La Zambie négocie un « plan Marshall » de 1,3 milliard de dollars auprès du FMI
Khadim Mbaye
Khadim Mbaye
Arrêté à 6,6 milliards de dollars, le budget de la Zambie pour l'année 2017 ne sera pas suffisant. Le pays a besoin de davantage de billets verts cette année, plus d'un demi-milliard de dollars d'emprunt extérieur pour équilibrer le budget national, contribuant ainsi au bon fonctionnement de l'économie. Des pourparlers exploratoires s'étaient à cet égard ouverts en mars 2016 avec le FMI pour l'octroi d'un prêt sans intérêt de 1,3 milliard de dollars.
L'argent de ce prêt qui sera probablement conclu au mois de juin de l'année courante, servira à couvrir les dépenses sociales et la construction d'infrastructures, ce qui contribuera au redressement.
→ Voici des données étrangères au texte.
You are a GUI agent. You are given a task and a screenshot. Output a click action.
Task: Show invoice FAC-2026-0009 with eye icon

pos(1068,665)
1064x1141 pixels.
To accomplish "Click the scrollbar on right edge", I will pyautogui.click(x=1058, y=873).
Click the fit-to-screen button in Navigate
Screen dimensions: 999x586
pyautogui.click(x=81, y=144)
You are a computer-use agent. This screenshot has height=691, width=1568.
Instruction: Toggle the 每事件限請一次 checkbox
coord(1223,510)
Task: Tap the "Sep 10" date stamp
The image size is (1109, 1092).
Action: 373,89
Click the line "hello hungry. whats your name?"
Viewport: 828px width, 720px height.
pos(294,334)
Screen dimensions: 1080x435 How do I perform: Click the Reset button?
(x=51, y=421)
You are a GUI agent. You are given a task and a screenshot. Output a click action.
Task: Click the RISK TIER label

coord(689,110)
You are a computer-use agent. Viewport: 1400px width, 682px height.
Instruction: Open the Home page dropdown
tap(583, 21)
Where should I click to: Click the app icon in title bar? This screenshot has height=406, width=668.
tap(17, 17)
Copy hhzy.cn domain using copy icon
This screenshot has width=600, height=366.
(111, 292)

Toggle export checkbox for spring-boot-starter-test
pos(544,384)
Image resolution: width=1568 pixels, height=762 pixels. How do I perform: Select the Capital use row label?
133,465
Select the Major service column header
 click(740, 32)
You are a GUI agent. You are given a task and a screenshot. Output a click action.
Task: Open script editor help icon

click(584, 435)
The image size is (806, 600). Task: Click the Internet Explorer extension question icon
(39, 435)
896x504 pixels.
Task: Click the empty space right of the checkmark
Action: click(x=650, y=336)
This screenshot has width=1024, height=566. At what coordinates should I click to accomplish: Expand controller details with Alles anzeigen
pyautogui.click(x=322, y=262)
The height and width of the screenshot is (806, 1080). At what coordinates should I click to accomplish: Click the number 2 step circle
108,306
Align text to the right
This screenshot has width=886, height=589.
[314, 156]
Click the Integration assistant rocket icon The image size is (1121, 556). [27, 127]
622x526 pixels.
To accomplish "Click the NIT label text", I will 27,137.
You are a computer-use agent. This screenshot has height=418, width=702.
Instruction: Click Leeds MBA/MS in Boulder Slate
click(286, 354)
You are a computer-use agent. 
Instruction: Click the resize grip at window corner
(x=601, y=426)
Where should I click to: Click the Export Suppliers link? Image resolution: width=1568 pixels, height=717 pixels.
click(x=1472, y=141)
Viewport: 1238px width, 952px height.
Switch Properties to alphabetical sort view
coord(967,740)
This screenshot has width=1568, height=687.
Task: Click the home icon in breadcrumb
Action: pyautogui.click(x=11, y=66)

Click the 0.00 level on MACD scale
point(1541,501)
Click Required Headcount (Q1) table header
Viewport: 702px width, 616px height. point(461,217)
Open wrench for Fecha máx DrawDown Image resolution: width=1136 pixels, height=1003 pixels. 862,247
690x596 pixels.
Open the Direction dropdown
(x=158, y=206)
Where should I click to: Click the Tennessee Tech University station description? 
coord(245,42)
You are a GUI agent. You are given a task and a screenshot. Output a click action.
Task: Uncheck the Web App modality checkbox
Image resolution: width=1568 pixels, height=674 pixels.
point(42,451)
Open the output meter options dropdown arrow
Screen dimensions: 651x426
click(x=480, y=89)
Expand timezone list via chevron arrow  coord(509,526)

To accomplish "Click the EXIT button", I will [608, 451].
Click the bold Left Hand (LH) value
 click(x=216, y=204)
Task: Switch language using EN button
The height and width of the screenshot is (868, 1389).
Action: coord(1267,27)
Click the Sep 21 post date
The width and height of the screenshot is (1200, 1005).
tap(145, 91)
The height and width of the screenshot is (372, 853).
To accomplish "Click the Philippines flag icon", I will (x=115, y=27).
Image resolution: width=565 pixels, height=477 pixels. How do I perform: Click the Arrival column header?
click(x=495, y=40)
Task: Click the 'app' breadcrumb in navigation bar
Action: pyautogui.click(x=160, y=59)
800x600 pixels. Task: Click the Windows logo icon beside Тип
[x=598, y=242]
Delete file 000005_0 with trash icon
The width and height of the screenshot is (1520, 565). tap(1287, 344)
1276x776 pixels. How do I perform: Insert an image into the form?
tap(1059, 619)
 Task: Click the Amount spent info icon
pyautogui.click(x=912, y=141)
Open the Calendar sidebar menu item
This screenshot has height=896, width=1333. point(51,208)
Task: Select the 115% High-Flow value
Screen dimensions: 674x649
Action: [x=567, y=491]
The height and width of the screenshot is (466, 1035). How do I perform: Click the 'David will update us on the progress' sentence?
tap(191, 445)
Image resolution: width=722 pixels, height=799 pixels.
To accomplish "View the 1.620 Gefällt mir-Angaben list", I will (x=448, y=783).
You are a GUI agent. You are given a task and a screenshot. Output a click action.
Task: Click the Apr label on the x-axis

Un redressement économique conçu par les autorités de Lusaka, mais auquel le FMI imposerait ses conditions.
En termes moins diplomatiques, les zambiens seront obligés de se serrer davantage la ceinture au cas où ce « Plan Marshall » en phase de négociation avec le FMI ne suffira pas. Déjà en 2015 face à un déficit de production énergétique, la compagnie d'électricité zambienne Zesco avait décidé d'augmenter ses tarifs. Le prix du kilowattheure était passé de 6 cents $ à 10,35 cents $ (soit une hausse de 70%). Ce qui n'a empêché la Zambie de se lancer au début de l'année 2017, pour une énième fois, sur le marché international à la recherche de 6 milliards de dollars Us pour la construction de la centrale hydroélectrique de Batoka Gorge. C'est un projet de joint-venture entre la Zambie et le Zimbabwe qui produira 2.400 mégawatts d'électricité.